* **Information**:
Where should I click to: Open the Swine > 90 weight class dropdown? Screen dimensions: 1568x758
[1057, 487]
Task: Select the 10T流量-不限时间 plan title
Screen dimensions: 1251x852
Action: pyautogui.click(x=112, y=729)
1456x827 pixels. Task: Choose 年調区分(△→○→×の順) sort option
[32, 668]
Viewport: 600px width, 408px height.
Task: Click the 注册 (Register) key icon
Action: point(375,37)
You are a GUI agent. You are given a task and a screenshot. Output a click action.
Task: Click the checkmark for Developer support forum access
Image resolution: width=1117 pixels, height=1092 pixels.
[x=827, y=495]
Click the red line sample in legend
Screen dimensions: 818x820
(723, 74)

* **Exercise goal**:
Give the full listing above again, exactly as it was presented.

* **Result of the exercise**:
Where should I click to: Open the Swine > 90 weight class dropdown? Screen dimensions: 1568x758
[1057, 487]
Task: Select the 10T流量-不限时间 plan title
Screen dimensions: 1251x852
Action: pyautogui.click(x=112, y=729)
1456x827 pixels. Task: Choose 年調区分(△→○→×の順) sort option
[32, 668]
Viewport: 600px width, 408px height.
Task: Click the 注册 (Register) key icon
Action: point(375,37)
You are a GUI agent. You are given a task and a screenshot. Output a click action.
Task: Click the checkmark for Developer support forum access
Image resolution: width=1117 pixels, height=1092 pixels.
[x=827, y=495]
Click the red line sample in legend
Screen dimensions: 818x820
(723, 74)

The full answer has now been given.